Seattle Children’s featured scientific talks:
- Molly Adrian, PhD, Evaluating Treatment Strategies for Adolescent Suicide Care: Early Implementation Results From a Clinical Trial
- Cari McCarty, PhD, Text-Based Teen-to-Teen Helplines
- Janis Sethness, MD, MPH, Using Large Language Models to Identify Suicide and Substance Use Overdose Risk in Adolescents: Unlocking Narrative Data for Prevention
- Kym Ahrens, MD, Overdose and Substance Prevention Among Youth in the Legal System: Working With Youth And Community Partners to Codesign Effective Solutions
- Nicole Kahn, PhD, Gina Sequeira, MD, MS, Suicide Screening in an Adolescent Gender Clinic Population
- Alice Ellyson, PhD, Access to Firearms and Risk Elevation for Interpersonal Harm and Self-Harm
Summit panelists included:
- Senator Manka Dhingra, Washington State Senate, 45th Legislative District
- Laura Richardson, MD, MPH
- Eileen Twohy, PhD
- Larry Wissow, MD
- Kate Comtois, PhD, MPH
- Beth Dawson-Hahn, MD
- Mendy Minjarez, PhD
Keynote Spotlight: Dr. Jeff Bridge on Youth Suicide Prevention
A central highlight of the summit was the keynote presentation delivered by Jeff Bridge, PhD, epidemiologist and director of the Center for Suicide Prevention and Research at the Abigail Wexner Research Institute (Nationwide Children’s Hospital). His presentation dove into the epidemiology of suicide in young people, explored why the pediatric primary care setting is a promising clinical site for suicide prevention and described the design, methods and preliminary findings of an ongoing effectiveness-implementation trial of the Stepped Approach to Reducing Risk of Suicide in Primary Care (STARRS-PC).

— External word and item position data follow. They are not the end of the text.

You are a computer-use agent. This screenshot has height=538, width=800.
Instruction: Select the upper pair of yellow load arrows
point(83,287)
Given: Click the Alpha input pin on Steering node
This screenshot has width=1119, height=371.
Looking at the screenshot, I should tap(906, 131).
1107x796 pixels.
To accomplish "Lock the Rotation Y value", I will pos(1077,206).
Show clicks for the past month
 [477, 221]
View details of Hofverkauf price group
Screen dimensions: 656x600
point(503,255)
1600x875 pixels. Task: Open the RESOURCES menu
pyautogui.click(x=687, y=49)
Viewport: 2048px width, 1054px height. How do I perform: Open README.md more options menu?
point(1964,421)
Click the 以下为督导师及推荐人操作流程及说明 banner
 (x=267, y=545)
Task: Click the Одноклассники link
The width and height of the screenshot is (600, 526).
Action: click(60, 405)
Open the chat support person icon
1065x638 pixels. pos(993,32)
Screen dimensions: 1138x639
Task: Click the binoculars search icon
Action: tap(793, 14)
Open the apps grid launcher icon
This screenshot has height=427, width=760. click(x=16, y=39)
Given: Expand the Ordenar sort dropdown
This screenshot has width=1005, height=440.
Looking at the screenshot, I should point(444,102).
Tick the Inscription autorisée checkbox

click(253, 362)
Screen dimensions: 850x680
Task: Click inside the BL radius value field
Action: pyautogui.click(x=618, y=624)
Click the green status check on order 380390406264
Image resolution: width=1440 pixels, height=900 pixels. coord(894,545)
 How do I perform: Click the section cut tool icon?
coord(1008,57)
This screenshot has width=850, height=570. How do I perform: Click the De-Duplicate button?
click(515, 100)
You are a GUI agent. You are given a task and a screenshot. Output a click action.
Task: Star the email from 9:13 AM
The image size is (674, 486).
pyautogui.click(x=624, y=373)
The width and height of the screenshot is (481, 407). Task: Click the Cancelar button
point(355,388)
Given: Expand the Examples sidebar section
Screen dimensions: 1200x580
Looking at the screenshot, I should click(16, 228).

Collaborative Dialogue and Actionable Takeaways
The summit wasn't just a platform for lectures; it served as a collaborative sandbox. Robust panel discussions integrated the unique perspectives of clinical researchers alongside community leaders and advocates to discuss systemic bottlenecks, such as workforce shortages, financial sustainability and the nuances of expanding tele-behavioral health infrastructure.
Attendees walked away with distinct framework models aimed at bridging the gap between academic research and practical, real-world application. By integrating behavioral healthcare directly into pediatric primary practices, school ecosystems and across many identities and communities, the summit outlined a clear path toward a coordinated, dignity-centered system of healing.